== Records to use ==
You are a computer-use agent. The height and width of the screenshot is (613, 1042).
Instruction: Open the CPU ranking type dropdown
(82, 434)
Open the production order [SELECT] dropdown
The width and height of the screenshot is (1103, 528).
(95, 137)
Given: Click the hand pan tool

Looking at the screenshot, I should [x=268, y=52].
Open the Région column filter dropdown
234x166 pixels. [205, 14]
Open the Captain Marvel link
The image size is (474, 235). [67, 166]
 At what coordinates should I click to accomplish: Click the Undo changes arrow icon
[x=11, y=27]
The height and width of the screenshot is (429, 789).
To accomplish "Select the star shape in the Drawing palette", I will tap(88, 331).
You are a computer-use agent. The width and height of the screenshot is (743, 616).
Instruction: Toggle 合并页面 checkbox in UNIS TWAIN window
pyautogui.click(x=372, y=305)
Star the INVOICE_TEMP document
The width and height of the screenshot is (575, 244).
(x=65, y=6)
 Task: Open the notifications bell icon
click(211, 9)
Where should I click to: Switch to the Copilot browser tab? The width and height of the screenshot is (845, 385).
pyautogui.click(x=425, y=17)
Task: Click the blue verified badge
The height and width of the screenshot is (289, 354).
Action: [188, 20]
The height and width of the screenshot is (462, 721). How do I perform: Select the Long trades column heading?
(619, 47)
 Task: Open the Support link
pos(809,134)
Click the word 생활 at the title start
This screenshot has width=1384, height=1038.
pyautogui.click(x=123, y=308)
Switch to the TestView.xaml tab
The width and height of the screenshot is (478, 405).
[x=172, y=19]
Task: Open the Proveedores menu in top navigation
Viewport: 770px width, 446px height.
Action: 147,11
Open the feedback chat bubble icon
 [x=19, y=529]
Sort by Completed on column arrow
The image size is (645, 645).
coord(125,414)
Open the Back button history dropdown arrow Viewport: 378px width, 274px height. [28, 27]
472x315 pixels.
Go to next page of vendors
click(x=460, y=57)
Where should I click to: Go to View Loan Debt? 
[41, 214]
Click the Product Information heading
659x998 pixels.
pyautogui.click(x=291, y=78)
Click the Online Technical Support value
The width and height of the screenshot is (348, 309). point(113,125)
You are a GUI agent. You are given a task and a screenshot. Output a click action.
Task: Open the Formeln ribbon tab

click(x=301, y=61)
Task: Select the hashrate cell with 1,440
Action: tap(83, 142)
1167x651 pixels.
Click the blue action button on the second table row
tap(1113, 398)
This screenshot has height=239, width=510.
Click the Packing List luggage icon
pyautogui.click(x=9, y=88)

== Exercise aim ==
Beginning with the line that contains "Where should I click to: Go" and ending with the last line of the data above, return those lines exactly and nothing else.

== Task output ==
Where should I click to: Go to View Loan Debt? 
[41, 214]
Click the Product Information heading
659x998 pixels.
pyautogui.click(x=291, y=78)
Click the Online Technical Support value
The width and height of the screenshot is (348, 309). point(113,125)
You are a GUI agent. You are given a task and a screenshot. Output a click action.
Task: Open the Formeln ribbon tab

click(x=301, y=61)
Task: Select the hashrate cell with 1,440
Action: tap(83, 142)
1167x651 pixels.
Click the blue action button on the second table row
tap(1113, 398)
This screenshot has height=239, width=510.
Click the Packing List luggage icon
pyautogui.click(x=9, y=88)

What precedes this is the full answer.